→ CONSIGNE 1:
D'après le texte sur l'aide européenne aux Palestiniens, que représentaient en 2005 les taxes perçues sur les importations palestiniennes ?
→ CONSIGNE 2:
Recopiez sans rien changer le passage du texte sur l'aide européenne aux Palestiniens qui commence par « En avril dernier, suite » et se termine par « aux accords d’Oslo. ».
→ CONSIGNE 3:
Veuillez indiquer si chacune des affirmations suivantes est conforme au texte sur l'aide européenne aux Palestiniens. Répondez par oui ou non et citez les mots décisifs du texte.
(a) L'Union européenne a décidé en avril de suspendre son aide à l'Autorité palestinienne.
(b) Les organisations humanitaires ont accepté de prendre en charge les besoins fondamentaux des Palestiniens.
(c) Washington s'est opposé au blocage des taxes décidé par le gouvernement israélien.

→ TEXTE FOURNI:
○ ○ ○ ○

En avril dernier, suite à la victoire du Hamas aux élections législatives dans les territoires palestiniens, l’Union européenne décidait de suspendre son aide à l’Autorité palestinienne. Principal soutien financier de celle-ci jusqu’à présent, l’Union motivait sa décision par le refus du Hamas de reconnaître Israël, de renoncer officiellement à la violence et de souscrire aux engagements internationaux de ses prédécesseurs, en particulier aux accords d’Oslo.

Consciente des conséquences désastreuses inéluctables de cette décision, la commission de Bruxelles envisageait de les atténuer en proposant à des ONG présentes dans les territoires de prendre en charge les « besoins fondamentaux » des Palestiniens et éviter ainsi une « crise humanitaire ». Les organisations humanitaires se sont rapidement et à juste titre démarquées de la Commission, en refusant d’endosser ce rôle. Elles ont fait valoir que, par principe, elles n’avaient pas à être les auxiliaires sociaux d’une mesure de rétorsion politique et qu’en tout état de cause, cette proposition était totalement irréaliste. Comment imaginer, en effet, que des organisations d’aide internationale, qu’elles soient privées ou onusiennes, puissent assurer le fonctionnement des ministères et des services sociaux, assurer l’entretien des équipements publics, la bonne marche des hôpitaux et des écoles ? Comment croire qu’elles puissent accepter d’entrer en concurrence ouverte avec l’autorité politique légale d’un pays ? Si la mise sous tutelle des territoires palestiniens était à l’ordre du jour, ce n’était pas aux humanitaires d’en assurer la maîtrise d’œuvre. Rappelons au passage que, selon la IVème convention de Genève, la satisfaction des besoins fondamentaux des populations vivant sous occupation incombe à la puissance occupante et qu’il revient donc aux Israéliens d’assumer cette tâche, au moins dans toute la zone palestinienne demeurée sous leur contrôle. Cet embargo financier prolongeait et aggravait la décision prise dès les résultats des élections palestiniennes, lorsque le gouvernement israélien annonçait qu’il bloquerait désormais les droits de douane et les impôts perçus sur les importations palestiniennes. En 2005, ces taxes représentaient une somme de plus de 700 millions de dollars. Mesure illégale, destinée à asphyxier le gouvernement palestinien et provoquer son effondrement, ce hold up a été soutenu d’emblée par Washington et entériné par l’Union européenne. De fait, les denrées de base deviennent rares et chères, les hôpitaux manquent de médicaments et de matériel, les entreprises licencient.

○ ○ ○ ○

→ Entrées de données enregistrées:
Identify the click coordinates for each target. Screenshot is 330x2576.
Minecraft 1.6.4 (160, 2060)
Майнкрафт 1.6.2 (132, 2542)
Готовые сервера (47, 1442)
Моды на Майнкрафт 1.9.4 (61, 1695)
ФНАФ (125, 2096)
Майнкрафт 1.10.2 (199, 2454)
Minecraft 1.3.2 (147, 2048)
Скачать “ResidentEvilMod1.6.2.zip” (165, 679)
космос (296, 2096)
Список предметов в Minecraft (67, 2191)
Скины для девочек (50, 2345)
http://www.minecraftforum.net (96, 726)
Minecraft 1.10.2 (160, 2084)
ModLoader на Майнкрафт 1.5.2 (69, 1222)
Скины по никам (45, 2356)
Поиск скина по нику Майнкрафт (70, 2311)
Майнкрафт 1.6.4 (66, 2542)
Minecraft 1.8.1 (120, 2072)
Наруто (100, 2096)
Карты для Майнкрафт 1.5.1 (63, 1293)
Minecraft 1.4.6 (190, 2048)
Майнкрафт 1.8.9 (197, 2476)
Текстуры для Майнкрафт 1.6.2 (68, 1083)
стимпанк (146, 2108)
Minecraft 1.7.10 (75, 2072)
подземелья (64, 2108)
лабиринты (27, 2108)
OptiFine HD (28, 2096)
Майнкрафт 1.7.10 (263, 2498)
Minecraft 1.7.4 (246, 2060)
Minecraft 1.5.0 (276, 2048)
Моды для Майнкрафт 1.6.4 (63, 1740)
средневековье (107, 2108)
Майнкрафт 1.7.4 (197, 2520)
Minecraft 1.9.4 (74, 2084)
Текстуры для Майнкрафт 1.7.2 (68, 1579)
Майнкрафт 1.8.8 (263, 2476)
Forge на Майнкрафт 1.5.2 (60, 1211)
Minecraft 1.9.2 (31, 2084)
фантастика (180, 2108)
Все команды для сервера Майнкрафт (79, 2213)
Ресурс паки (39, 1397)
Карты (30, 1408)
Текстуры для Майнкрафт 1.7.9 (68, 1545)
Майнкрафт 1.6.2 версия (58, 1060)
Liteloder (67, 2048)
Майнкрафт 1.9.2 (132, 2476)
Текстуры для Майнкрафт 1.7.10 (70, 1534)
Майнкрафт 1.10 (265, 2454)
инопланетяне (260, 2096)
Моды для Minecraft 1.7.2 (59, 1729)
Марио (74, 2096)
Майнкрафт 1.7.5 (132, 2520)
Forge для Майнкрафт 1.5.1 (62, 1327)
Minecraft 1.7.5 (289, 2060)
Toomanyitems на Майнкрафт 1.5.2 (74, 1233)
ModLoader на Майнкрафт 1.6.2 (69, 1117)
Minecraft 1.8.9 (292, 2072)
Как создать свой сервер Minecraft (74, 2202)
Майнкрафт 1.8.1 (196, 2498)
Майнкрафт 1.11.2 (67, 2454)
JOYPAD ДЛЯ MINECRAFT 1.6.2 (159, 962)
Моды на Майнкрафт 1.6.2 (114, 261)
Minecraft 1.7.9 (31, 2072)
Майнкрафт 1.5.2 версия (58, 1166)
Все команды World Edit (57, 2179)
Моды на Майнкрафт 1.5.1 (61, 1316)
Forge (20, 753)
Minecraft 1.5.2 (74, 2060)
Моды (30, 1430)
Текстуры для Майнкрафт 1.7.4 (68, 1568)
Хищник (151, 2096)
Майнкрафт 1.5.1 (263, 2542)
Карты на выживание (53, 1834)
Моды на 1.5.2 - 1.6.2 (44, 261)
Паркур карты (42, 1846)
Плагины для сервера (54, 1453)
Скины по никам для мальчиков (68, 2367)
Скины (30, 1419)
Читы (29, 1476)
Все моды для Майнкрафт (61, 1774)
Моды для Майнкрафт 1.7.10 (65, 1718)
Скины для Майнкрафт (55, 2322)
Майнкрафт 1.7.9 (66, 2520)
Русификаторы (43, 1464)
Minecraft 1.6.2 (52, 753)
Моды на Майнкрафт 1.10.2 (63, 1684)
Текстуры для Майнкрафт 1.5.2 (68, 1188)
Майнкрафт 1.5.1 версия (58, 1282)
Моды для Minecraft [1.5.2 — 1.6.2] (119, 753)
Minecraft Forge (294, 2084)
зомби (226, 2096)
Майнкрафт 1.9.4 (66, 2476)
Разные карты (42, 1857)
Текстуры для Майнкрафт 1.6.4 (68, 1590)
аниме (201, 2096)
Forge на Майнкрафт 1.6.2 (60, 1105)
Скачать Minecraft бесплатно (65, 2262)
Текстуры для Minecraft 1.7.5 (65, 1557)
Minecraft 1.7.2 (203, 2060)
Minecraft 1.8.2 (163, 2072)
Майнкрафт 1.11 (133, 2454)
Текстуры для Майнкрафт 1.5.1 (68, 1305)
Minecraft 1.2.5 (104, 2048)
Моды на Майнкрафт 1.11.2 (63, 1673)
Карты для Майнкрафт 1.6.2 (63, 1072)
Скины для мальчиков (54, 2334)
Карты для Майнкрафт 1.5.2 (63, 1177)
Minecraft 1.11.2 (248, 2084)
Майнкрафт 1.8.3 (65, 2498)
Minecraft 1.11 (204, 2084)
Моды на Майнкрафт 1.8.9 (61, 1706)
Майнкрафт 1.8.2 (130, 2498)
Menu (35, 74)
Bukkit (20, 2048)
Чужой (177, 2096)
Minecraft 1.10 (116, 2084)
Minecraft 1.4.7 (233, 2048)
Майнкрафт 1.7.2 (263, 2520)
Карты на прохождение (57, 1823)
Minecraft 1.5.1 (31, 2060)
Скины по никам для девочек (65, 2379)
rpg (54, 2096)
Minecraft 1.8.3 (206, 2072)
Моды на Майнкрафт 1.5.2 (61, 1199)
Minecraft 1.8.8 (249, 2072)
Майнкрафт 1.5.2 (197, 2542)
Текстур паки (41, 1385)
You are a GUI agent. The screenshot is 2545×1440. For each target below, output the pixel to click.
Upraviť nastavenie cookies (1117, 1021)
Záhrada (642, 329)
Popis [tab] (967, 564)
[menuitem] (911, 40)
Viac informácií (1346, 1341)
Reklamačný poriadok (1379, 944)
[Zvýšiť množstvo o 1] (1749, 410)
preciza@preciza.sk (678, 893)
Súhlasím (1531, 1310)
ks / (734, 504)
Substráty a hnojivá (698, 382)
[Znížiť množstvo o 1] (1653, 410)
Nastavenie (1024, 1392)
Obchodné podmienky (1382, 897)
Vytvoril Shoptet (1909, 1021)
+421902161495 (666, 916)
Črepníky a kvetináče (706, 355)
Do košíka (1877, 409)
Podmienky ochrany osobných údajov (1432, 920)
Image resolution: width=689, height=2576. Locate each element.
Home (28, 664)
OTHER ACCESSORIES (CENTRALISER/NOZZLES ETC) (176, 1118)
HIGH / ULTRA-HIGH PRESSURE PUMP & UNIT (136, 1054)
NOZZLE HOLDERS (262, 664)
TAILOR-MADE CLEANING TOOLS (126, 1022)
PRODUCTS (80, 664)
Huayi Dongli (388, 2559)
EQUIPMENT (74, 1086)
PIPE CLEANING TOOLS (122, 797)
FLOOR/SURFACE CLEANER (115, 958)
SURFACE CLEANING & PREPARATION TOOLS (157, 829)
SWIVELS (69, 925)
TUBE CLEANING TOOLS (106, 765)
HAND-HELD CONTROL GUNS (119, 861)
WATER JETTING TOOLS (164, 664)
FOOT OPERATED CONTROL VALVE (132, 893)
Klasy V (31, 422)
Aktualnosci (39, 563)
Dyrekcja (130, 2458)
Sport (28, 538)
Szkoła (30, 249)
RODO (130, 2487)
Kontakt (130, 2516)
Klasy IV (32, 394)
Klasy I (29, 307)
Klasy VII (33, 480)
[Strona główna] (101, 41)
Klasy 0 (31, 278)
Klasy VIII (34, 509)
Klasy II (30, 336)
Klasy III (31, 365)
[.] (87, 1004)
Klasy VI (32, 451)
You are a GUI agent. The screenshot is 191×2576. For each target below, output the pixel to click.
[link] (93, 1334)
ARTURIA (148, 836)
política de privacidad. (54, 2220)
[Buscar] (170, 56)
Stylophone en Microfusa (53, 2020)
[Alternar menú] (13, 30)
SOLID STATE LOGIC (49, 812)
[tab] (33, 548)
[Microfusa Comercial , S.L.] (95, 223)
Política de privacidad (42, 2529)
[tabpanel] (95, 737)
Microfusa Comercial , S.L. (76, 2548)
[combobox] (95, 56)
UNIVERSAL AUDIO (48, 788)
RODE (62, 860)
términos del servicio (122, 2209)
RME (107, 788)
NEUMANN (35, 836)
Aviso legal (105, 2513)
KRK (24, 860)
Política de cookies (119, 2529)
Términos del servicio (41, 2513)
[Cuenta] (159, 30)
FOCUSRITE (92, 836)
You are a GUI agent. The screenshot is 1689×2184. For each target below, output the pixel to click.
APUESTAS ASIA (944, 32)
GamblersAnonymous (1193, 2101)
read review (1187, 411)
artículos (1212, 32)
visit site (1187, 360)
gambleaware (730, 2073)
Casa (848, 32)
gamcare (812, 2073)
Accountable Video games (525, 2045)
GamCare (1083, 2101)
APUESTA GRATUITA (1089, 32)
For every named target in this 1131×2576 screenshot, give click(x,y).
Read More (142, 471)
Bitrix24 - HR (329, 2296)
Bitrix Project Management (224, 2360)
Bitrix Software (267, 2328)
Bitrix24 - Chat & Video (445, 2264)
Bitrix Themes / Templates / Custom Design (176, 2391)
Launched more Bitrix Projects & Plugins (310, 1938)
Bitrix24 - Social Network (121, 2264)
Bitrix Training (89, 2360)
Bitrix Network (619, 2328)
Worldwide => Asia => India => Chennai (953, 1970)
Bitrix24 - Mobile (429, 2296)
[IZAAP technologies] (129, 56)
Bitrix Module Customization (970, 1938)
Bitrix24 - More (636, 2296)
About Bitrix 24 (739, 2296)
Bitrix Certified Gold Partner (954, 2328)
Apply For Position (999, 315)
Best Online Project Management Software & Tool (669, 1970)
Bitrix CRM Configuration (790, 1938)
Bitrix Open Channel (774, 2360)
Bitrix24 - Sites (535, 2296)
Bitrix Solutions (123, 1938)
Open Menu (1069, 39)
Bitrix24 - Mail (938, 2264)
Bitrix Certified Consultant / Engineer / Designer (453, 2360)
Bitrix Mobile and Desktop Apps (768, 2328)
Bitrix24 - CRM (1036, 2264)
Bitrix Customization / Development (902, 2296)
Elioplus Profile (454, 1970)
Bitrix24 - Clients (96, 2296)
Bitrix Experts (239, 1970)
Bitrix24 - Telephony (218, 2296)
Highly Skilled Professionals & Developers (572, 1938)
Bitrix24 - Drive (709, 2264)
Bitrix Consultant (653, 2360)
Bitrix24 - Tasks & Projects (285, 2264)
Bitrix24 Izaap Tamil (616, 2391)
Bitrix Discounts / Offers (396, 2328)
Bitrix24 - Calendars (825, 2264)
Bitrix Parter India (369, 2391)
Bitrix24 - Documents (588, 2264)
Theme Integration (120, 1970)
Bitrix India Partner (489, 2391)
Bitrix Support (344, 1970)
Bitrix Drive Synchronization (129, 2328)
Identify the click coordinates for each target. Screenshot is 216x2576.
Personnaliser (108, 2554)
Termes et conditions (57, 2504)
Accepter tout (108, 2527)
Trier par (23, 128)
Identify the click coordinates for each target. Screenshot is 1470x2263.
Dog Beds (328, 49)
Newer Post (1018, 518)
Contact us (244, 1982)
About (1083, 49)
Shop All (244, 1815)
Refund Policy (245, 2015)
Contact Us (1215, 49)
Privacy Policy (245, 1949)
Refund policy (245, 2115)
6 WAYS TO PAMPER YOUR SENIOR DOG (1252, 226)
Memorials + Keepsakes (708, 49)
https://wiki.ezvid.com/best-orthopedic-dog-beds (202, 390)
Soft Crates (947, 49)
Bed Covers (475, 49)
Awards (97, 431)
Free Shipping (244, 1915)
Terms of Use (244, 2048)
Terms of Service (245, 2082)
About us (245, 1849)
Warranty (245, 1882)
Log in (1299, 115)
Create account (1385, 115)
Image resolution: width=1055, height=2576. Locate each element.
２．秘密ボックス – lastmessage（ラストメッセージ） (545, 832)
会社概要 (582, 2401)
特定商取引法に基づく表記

○ ○ ○ ○

→ SOLUTION 1:
Une somme de plus de 700 millions de dollars.

→ SOLUTION 2:
En avril dernier, suite à la victoire du Hamas aux élections législatives dans les territoires palestiniens, l’Union européenne décidait de suspendre son aide à l’Autorité palestinienne. Principal soutien financier de celle-ci jusqu’à présent, l’Union motivait sa décision par le refus du Hamas de reconnaître Israël, de renoncer officiellement à la violence et de souscrire aux engagements internationaux de ses prédécesseurs, en particulier aux accords d’Oslo.

→ SOLUTION 3:
(a) Oui : « En avril dernier, suite à la victoire du Hamas aux élections législatives dans les territoires palestiniens, l’Union européenne décidait de suspendre son aide à l’Autorité palestinienne. »
(b) Non : « en refusant d’endosser ce rôle »
(c) Non : « ce hold up a été soutenu d’emblée par Washington »